» What you are asked to do:
Starting with the first line of the data below, copy each line up to and including the one containing "Select the Jelly Bean operating system filter". Pictures stay out.
====
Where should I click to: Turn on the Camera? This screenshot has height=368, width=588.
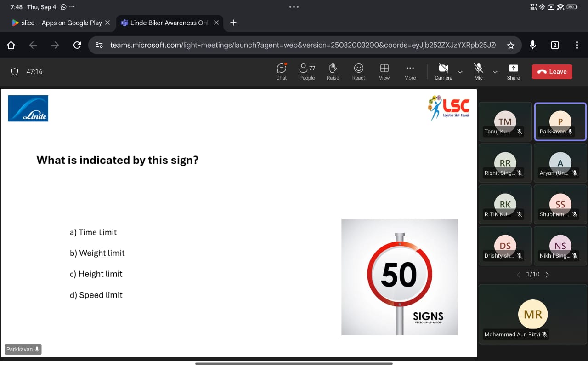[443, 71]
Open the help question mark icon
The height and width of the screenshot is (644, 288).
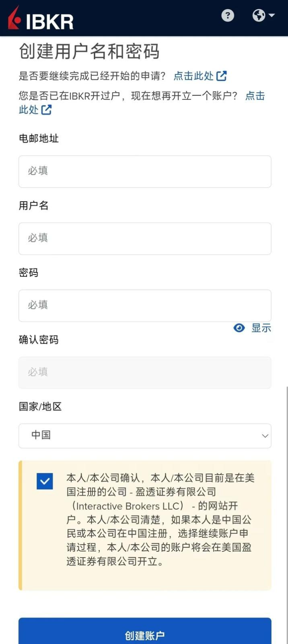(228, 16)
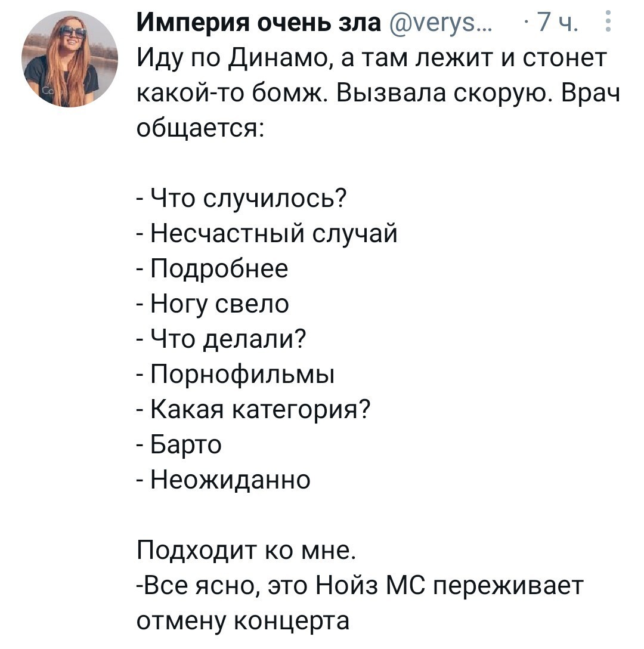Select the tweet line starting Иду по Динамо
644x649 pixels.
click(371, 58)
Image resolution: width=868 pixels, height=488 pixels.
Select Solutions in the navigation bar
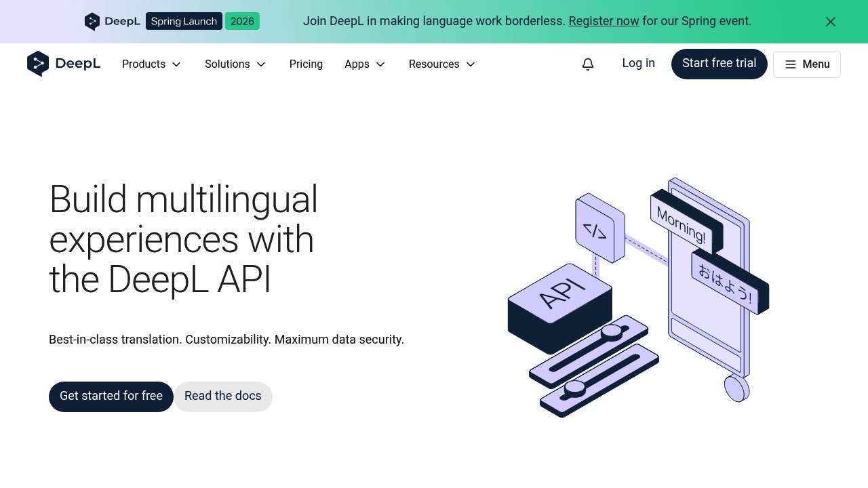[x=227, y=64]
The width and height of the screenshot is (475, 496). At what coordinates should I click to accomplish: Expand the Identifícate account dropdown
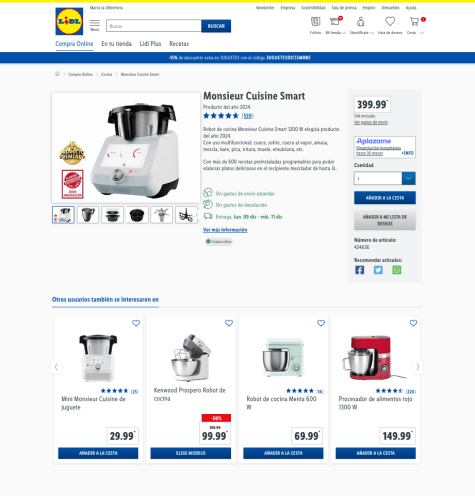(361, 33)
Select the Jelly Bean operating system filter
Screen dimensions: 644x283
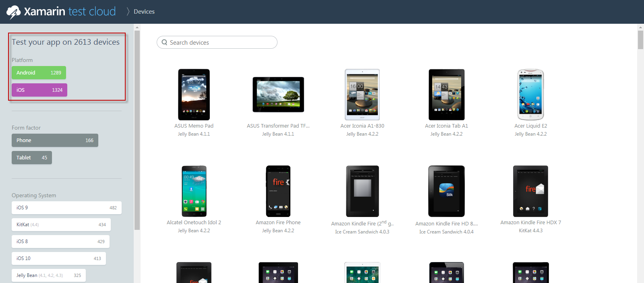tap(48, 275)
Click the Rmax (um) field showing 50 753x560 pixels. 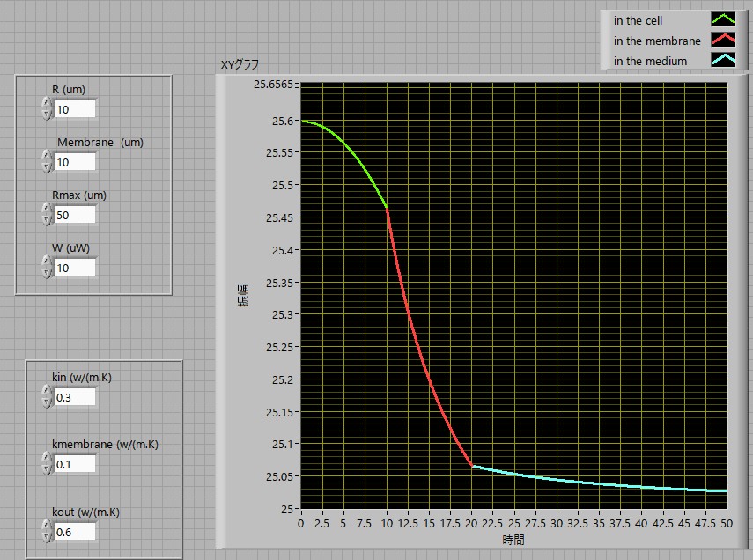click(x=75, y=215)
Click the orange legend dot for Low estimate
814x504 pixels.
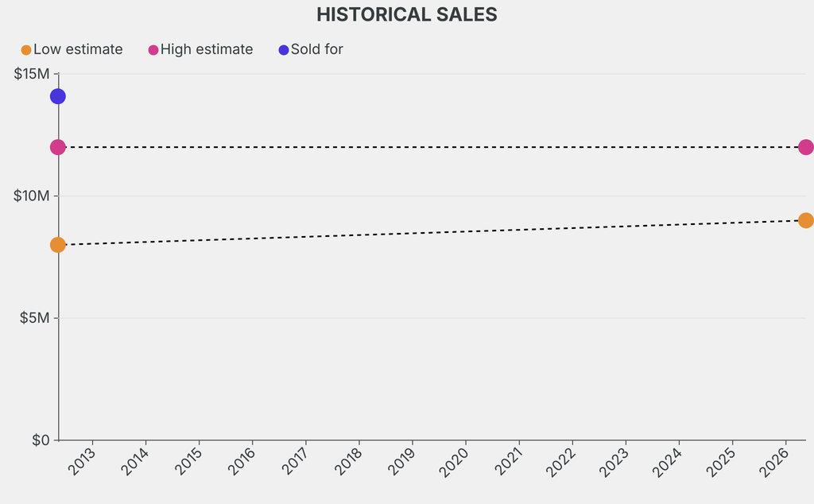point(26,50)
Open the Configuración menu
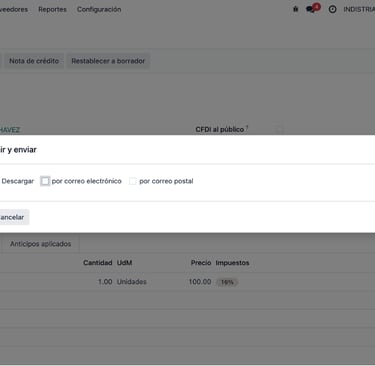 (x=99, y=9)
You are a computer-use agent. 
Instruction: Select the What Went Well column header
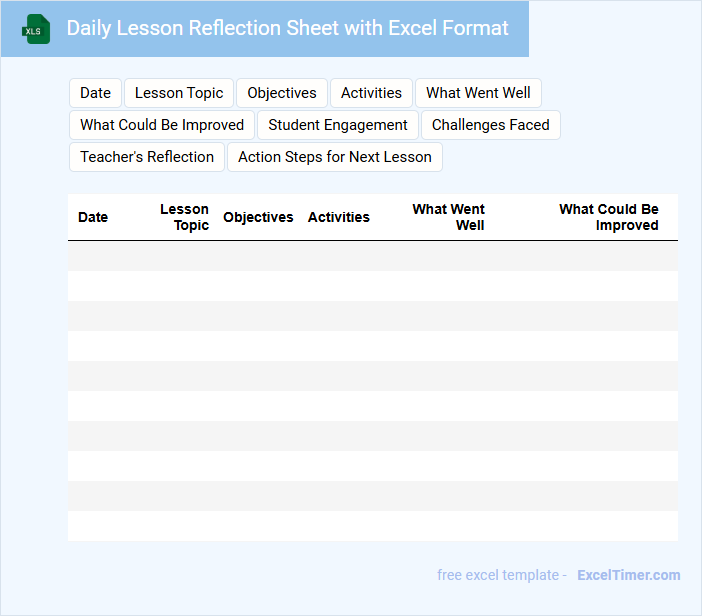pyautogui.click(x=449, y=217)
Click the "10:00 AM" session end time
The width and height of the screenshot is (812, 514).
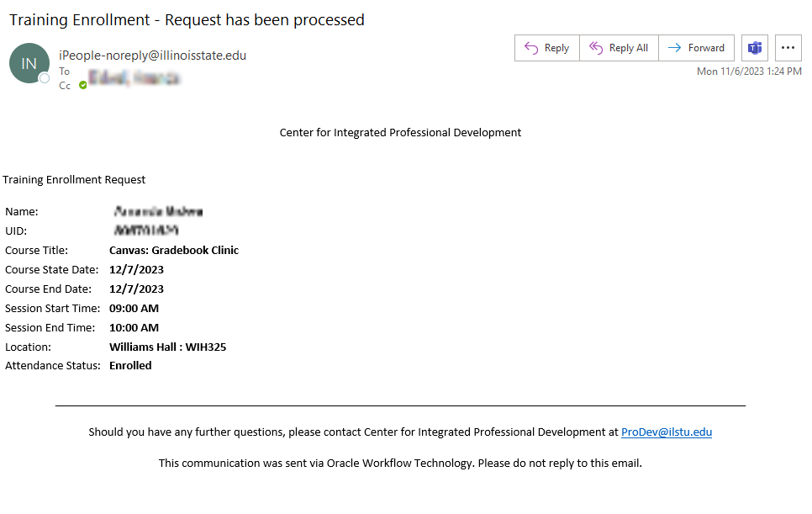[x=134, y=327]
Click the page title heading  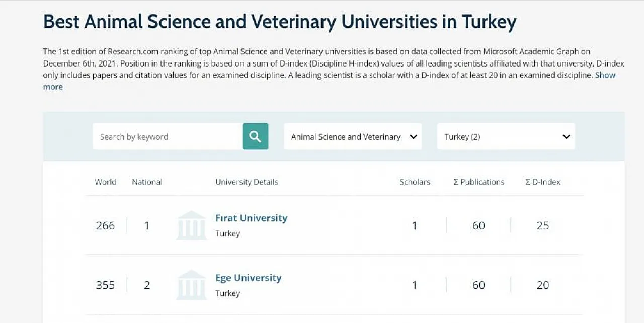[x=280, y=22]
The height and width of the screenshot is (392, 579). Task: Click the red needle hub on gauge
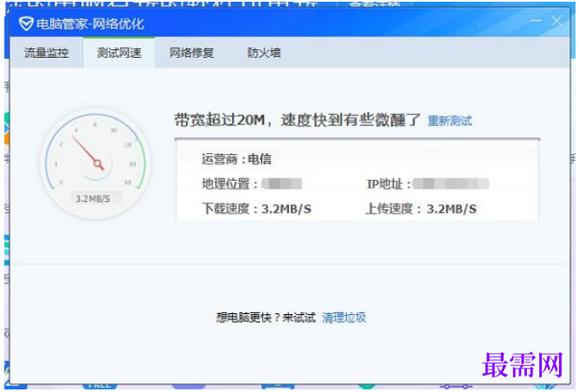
====
» Written solution:
Where should I click to: Turn on the Camera? This screenshot has height=368, width=588.
[443, 71]
Open the help question mark icon
The height and width of the screenshot is (644, 288).
(228, 16)
Select the tweet line starting Иду по Динамо
644x649 pixels.
click(371, 58)
Image resolution: width=868 pixels, height=488 pixels.
Select Solutions in the navigation bar
[x=227, y=64]
The width and height of the screenshot is (475, 496). At what coordinates should I click to accomplish: Expand the Identifícate account dropdown
(361, 33)
Select the Jelly Bean operating system filter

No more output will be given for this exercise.